Among the entries below, find the lines with the word "agent" and copy them.

BEGIN Working data

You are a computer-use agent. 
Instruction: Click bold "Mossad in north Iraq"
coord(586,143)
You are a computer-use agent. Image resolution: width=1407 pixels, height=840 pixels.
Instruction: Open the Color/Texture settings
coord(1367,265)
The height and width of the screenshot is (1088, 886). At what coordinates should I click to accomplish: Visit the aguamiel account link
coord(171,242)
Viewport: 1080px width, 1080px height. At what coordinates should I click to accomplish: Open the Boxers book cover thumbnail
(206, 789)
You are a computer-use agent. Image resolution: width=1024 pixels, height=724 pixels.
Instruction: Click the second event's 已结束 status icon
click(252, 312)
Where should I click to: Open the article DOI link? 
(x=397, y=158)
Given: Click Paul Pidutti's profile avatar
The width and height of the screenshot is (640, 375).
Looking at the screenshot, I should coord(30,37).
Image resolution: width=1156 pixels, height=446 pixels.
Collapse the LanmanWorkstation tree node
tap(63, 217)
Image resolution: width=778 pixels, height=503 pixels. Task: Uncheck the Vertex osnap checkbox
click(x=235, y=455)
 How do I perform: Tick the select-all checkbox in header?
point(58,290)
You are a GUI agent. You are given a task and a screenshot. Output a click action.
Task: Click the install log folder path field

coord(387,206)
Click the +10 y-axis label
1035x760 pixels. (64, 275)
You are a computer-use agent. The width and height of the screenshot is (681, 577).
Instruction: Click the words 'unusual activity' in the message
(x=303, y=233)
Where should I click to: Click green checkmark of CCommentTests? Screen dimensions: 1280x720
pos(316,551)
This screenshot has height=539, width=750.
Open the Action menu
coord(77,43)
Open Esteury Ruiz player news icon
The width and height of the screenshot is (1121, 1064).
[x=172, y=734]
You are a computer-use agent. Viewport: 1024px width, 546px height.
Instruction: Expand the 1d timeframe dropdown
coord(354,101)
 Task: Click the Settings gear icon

END Working data

Exercise solution:
You are a computer-use agent. 
You are a computer-use agent. Image resolution: width=1407 pixels, height=840 pixels.
You are a computer-use agent. Image resolution: width=1024 pixels, height=724 pixels.
You are a GUI agent. You are given a task and a screenshot. Output a click action.
You are a computer-use agent. The width and height of the screenshot is (681, 577).
You are a computer-use agent. Viewport: 1024px width, 546px height.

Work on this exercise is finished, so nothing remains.